Boiled white rice and two scrambled eggs
Natalie adds a bit of soy sauce to this nostalgic pre-race meal which her Mom first prepared for her as a grade school swimmer.
Post Race Meal
Bowl of old-fashioned oatmeal: topped with dried cherries, brown sugar, milk, and vanilla extract.
This recipe for potstickers comes from Natalie's friend San Francisco Bay Area chef Kellie Joe.
Peking Style Potstickers
Makes approximately 60 potstickers
You can make these ahead of time and freeze. After you place on floured baking pan, just place them in the freezer. When you want them, defrost and cook according to recipe.

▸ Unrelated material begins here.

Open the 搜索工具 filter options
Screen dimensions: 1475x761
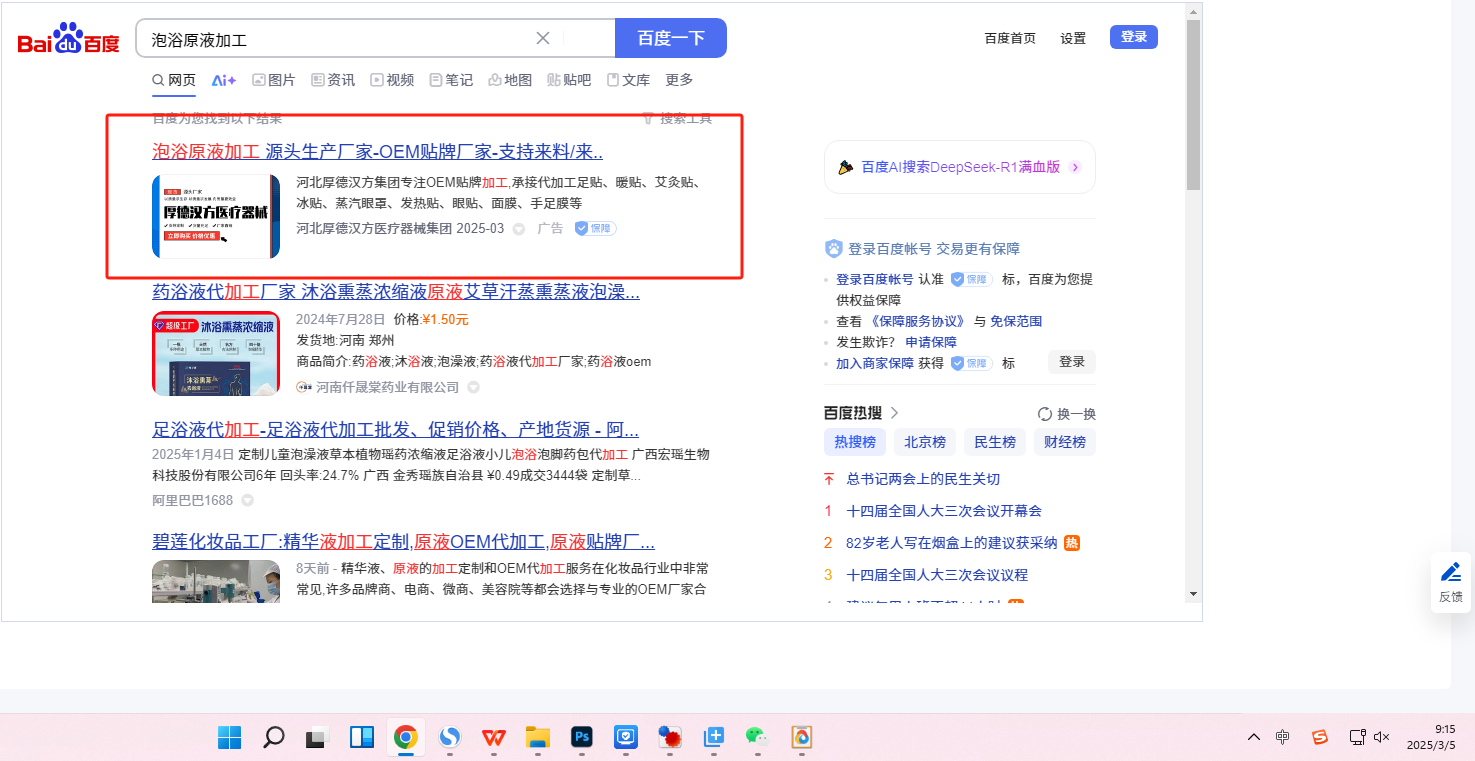[x=677, y=118]
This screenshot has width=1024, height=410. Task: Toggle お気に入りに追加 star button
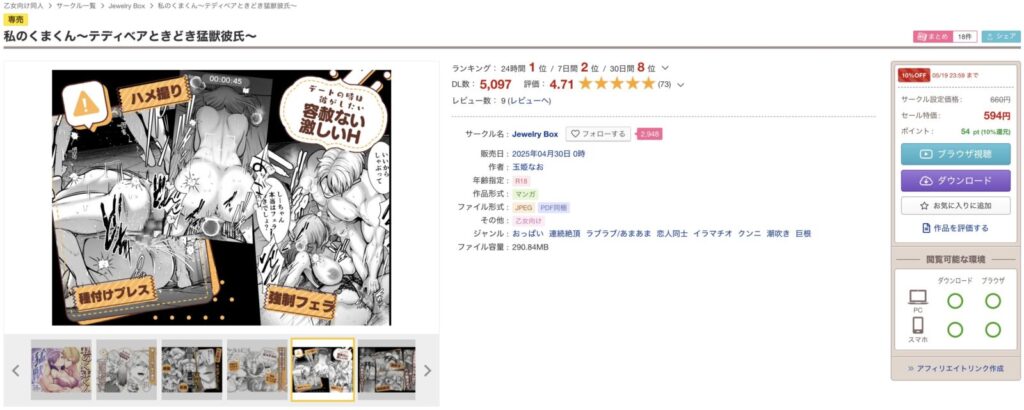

60 Sho Mai/potsticker wrappers
1/4 cup peanut oil for frying
4 cups Napa cabbage, chopped (pea size)
1 teaspoon salt
3/4 pound coarsely ground pork butt or lean pork
1 tablespoon fresh ginger, minced
1/4 cup green and white scallions thinly chopped
1 tablespoon soy sauce
1 tablespoon dry sherry
1 tablespoon sesame oil
2 tablespoon rice vinegar
1/2 teaspoon hot chili oil
Pinch of sugar
Sprinkle 1 teaspoon salt over cabbage and toss. Let sit for 10 minutes. Squeeze out the excess water. Whisk ingredients together for dipping sauce. In large bowl combine the cabbage and the rest of the filling. Mix thoroughly and squeeze together. (Sorry, you have to use your hands.) Flour a large baking sheet to hold the potstickers. Get a teaspoon of water for gluing edges. Fill potstickers & pleat. Then place potstickers on baking sheet after they're filled. Heat a 12" frying pan on medium-high heat. Add enough oil to lightly coat the pan. Place about six potstickers at a time on the pan. Cook until bottoms are brown. Add enough water to come up halfway up the sides of potstickers. Cover and steam. About seven minutes in, check to see if water has been absorbed. When water is absorbed, use spatula to remove and check to see if bottom is crispy. If not, cook until it is.
Repeat! Serve with dipping sauce.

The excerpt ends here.